Collected data entries
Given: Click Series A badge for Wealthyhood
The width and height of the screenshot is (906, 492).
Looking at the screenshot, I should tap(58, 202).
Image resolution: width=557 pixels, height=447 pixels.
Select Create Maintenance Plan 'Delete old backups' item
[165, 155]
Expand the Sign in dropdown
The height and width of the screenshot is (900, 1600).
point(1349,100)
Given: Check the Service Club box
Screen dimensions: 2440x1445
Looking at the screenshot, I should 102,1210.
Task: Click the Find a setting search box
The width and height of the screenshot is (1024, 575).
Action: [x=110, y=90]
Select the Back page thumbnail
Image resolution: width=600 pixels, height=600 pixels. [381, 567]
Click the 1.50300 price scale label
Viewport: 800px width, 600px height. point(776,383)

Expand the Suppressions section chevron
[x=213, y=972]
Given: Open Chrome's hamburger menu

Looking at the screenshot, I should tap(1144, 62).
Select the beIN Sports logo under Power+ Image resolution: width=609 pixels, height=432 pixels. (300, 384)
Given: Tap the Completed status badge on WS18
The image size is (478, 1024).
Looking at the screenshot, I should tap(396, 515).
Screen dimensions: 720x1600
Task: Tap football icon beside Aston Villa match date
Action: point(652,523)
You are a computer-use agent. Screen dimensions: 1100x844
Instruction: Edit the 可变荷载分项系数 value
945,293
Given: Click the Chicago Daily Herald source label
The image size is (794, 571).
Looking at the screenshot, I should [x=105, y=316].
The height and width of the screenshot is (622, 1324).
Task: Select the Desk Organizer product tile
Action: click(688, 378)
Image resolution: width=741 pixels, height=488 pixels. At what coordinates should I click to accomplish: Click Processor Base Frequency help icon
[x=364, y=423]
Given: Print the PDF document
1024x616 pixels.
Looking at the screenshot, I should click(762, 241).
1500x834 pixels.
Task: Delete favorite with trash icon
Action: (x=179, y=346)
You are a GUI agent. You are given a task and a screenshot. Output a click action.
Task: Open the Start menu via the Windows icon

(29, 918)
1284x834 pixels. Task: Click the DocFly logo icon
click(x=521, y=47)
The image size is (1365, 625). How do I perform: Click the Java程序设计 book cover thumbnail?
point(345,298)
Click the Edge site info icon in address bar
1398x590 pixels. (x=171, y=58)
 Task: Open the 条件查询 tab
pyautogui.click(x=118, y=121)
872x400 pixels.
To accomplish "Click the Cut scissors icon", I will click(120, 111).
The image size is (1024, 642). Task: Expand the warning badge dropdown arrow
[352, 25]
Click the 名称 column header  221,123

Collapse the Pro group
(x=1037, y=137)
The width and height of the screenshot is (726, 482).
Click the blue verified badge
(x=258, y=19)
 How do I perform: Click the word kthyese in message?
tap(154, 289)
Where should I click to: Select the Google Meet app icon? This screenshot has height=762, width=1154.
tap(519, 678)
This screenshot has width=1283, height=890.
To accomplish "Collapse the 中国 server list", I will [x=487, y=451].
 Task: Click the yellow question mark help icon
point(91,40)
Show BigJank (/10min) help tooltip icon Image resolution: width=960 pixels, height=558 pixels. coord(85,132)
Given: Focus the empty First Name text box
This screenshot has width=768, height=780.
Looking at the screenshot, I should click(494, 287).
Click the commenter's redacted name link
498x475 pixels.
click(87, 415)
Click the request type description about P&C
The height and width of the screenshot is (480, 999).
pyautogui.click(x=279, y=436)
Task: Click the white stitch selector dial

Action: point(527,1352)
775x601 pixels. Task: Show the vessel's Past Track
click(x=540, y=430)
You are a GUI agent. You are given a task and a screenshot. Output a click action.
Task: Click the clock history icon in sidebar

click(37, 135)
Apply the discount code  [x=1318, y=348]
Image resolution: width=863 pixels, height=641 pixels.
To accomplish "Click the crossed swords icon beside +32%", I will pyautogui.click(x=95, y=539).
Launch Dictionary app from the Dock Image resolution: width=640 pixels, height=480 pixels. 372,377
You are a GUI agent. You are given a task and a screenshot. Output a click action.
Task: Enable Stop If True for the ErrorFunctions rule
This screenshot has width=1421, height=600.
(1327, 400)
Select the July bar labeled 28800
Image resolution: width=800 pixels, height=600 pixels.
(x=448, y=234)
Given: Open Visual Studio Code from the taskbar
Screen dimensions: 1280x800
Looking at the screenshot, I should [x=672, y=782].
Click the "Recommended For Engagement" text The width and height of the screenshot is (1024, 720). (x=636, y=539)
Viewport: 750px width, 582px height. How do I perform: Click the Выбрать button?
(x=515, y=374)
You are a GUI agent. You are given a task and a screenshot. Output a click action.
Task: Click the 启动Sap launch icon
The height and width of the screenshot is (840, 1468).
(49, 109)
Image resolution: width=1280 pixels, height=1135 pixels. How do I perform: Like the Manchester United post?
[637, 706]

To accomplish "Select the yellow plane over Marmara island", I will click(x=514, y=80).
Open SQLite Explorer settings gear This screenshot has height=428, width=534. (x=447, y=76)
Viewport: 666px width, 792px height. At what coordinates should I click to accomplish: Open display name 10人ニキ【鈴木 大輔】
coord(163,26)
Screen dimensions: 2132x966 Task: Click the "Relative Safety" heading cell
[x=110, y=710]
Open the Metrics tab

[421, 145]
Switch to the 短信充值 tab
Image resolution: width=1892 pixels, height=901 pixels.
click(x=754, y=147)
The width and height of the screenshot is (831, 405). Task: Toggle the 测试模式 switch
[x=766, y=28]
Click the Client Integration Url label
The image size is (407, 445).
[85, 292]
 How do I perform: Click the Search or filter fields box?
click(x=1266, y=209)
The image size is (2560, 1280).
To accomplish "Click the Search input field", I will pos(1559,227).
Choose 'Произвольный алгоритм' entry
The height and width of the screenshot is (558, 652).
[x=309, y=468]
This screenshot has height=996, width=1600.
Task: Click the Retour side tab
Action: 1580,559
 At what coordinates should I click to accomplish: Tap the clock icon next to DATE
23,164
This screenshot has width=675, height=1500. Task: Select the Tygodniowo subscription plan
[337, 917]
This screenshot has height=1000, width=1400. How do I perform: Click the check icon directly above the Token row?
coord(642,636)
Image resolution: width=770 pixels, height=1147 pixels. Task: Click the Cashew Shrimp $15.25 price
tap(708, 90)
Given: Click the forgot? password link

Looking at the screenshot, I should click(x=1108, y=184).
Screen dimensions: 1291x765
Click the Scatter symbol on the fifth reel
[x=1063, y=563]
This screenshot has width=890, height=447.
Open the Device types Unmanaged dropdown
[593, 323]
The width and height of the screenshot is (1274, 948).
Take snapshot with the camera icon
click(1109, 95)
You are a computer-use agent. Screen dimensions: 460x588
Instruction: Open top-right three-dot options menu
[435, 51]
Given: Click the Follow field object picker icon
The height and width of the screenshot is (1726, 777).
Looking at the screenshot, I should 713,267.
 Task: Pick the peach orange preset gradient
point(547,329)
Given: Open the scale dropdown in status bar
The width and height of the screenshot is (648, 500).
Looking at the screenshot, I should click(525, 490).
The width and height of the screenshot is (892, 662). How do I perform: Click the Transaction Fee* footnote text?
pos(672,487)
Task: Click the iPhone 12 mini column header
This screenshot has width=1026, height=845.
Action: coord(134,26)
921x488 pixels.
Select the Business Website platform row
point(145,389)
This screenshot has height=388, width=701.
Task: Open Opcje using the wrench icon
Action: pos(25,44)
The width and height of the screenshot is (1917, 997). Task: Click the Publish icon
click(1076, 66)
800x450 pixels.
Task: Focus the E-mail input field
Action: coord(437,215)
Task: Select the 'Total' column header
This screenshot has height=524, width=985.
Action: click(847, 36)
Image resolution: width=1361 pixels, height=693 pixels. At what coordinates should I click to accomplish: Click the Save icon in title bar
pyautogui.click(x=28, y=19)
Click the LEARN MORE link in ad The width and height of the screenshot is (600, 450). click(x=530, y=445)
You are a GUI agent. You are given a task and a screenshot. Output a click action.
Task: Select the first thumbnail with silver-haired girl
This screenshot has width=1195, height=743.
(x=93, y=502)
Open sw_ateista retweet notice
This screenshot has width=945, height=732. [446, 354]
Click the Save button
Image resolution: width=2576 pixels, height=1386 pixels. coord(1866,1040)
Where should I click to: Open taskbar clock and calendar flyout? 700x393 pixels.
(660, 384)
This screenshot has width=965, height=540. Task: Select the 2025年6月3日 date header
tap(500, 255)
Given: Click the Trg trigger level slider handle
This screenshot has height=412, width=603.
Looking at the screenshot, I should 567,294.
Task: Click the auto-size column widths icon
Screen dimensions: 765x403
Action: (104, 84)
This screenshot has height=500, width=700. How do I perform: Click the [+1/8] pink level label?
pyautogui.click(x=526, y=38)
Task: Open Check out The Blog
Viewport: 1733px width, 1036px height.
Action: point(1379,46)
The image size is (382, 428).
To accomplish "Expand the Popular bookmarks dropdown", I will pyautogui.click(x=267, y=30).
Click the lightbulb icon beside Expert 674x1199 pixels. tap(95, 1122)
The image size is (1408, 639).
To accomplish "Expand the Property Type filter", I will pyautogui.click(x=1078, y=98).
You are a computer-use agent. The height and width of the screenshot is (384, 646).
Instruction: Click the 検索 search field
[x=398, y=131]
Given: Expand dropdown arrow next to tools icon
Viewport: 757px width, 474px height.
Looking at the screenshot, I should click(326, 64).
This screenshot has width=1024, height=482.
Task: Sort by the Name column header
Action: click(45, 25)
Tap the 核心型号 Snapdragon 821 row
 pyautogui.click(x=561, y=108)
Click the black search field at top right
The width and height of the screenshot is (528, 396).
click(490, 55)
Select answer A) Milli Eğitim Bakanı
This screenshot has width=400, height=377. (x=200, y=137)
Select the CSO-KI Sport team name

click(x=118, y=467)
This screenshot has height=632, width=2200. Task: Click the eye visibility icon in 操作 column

EXERCISE INSTRUCTIONS. Scan the lines above for "Given: Click the forgot? password link" and for "The width and height of the screenshot is (1274, 948).". Repeat exactly the line holding each of them and every line in between.

REPLY.
Given: Click the forgot? password link

Looking at the screenshot, I should click(x=1108, y=184).
Screen dimensions: 1291x765
Click the Scatter symbol on the fifth reel
[x=1063, y=563]
This screenshot has width=890, height=447.
Open the Device types Unmanaged dropdown
[593, 323]
The width and height of the screenshot is (1274, 948).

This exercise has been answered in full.